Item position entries
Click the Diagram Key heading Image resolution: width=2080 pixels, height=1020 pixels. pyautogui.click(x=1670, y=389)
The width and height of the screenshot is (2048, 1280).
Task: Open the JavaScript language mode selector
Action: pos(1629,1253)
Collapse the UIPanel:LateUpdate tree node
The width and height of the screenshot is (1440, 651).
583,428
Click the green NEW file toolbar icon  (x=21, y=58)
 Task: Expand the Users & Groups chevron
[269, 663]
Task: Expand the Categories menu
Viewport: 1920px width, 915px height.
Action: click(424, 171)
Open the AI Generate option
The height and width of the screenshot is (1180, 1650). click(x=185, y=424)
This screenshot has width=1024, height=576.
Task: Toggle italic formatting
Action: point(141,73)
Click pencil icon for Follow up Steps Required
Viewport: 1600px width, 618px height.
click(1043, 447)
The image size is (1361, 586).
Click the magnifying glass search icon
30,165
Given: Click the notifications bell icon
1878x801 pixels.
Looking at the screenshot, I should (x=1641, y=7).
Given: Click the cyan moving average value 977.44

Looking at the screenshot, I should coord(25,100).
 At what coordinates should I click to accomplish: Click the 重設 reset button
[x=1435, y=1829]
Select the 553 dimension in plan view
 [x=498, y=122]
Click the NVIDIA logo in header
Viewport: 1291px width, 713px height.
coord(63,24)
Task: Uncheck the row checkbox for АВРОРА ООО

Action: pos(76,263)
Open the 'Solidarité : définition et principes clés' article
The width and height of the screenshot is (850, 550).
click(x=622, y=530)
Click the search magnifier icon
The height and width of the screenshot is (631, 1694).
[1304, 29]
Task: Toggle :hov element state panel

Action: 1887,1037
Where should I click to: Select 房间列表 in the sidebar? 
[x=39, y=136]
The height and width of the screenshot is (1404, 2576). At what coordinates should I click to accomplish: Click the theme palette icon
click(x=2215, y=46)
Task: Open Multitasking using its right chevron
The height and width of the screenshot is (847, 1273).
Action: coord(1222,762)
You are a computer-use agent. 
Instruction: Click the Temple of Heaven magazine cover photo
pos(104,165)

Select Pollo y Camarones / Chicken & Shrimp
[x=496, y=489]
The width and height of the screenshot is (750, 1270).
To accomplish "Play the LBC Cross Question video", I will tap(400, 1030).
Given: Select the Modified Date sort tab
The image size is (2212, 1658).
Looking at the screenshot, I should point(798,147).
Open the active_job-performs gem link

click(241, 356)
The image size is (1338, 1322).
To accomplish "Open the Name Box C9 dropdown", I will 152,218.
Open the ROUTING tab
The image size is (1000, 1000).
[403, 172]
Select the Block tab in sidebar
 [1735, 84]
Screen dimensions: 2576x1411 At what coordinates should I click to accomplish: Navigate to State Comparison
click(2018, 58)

_Short problem_: Reproduce the item position entries from the start of the records through the line that contains "Action: pos(1629,1253)", with both ends included.

_Answer for this exercise_:
Click the Diagram Key heading Image resolution: width=2080 pixels, height=1020 pixels. pyautogui.click(x=1670, y=389)
The width and height of the screenshot is (2048, 1280).
Task: Open the JavaScript language mode selector
Action: pos(1629,1253)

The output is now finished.